§ BRANO FORNITO:
↓
Chi di noi non vorrebbe vestire i panni di un astronauta? Eppure sembra non essere pratica così igienica e sicura.
Per rendere più candido l’avverarsi di questo desiderio, l’Agenzia Spaziale Europea sta studiando nuove tecniche per rendere salubre il simbolo dell’esplorazione del cosmo, la tuta spaziale.
All’interno del progetto BACTeRMA, l’Austrian Space Forum collaborerà con il Vienna Textile Lab, centro specializzato in coloranti tessili batterici, per testare tessuti con proprietà antibatteriche, col fine di ottimizzare l’igienizzazione delle tute spaziali utilizzate nelle missioni di lunga durata.
Non tutti sanno, infatti, che la divisa da astronauta non è sempre un indumento strettamente individuale, specialmente quelle indossate in azioni specifiche come le passeggiate nello spazio.
La divisa EMU, ossia External Mobility Unit, nata durante l’era dello Space Shuttle e oggi in dotazione agli equipaggi della Stazione Spaziale Internazionale, è l’equipaggiamento che gli astronauti spartiscono tra loro per le attività extraveicolari.
↑
§ DATI FORNITI:
↓
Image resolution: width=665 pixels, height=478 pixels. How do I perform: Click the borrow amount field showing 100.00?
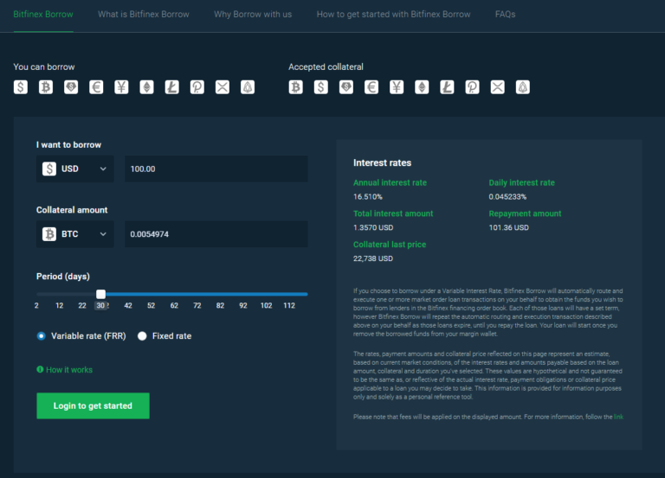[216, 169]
↑
↓
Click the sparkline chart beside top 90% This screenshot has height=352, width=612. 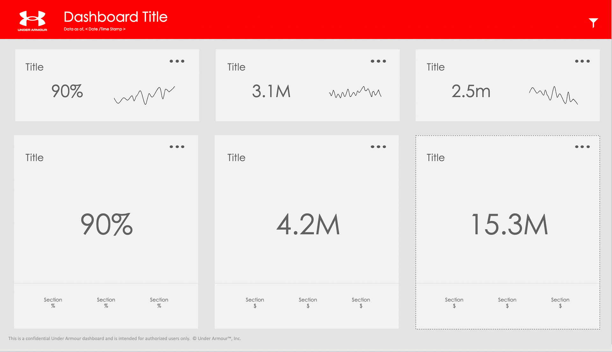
↑
§ OBIETTIVO ESERCIZIO: Traduci in inglese questa frase del brano sulle tute spaziali: «La divisa EMU, ossia External Mobility Unit, nata durante l’era dello Space Shuttle e oggi in dotazione agli equipaggi della Stazione Spaziale Internazionale, è l’equipaggiamento che gli astronauti spartiscono tra loro per le attività extraveicolari».

§ SOLUZIONE PROPOSTA: The EMU suit, that is, the External Mobility Unit, which originated during the Space Shuttle era and is now issued to the crews of the International Space Station, is the equipment that astronauts share among themselves for extravehicular activities.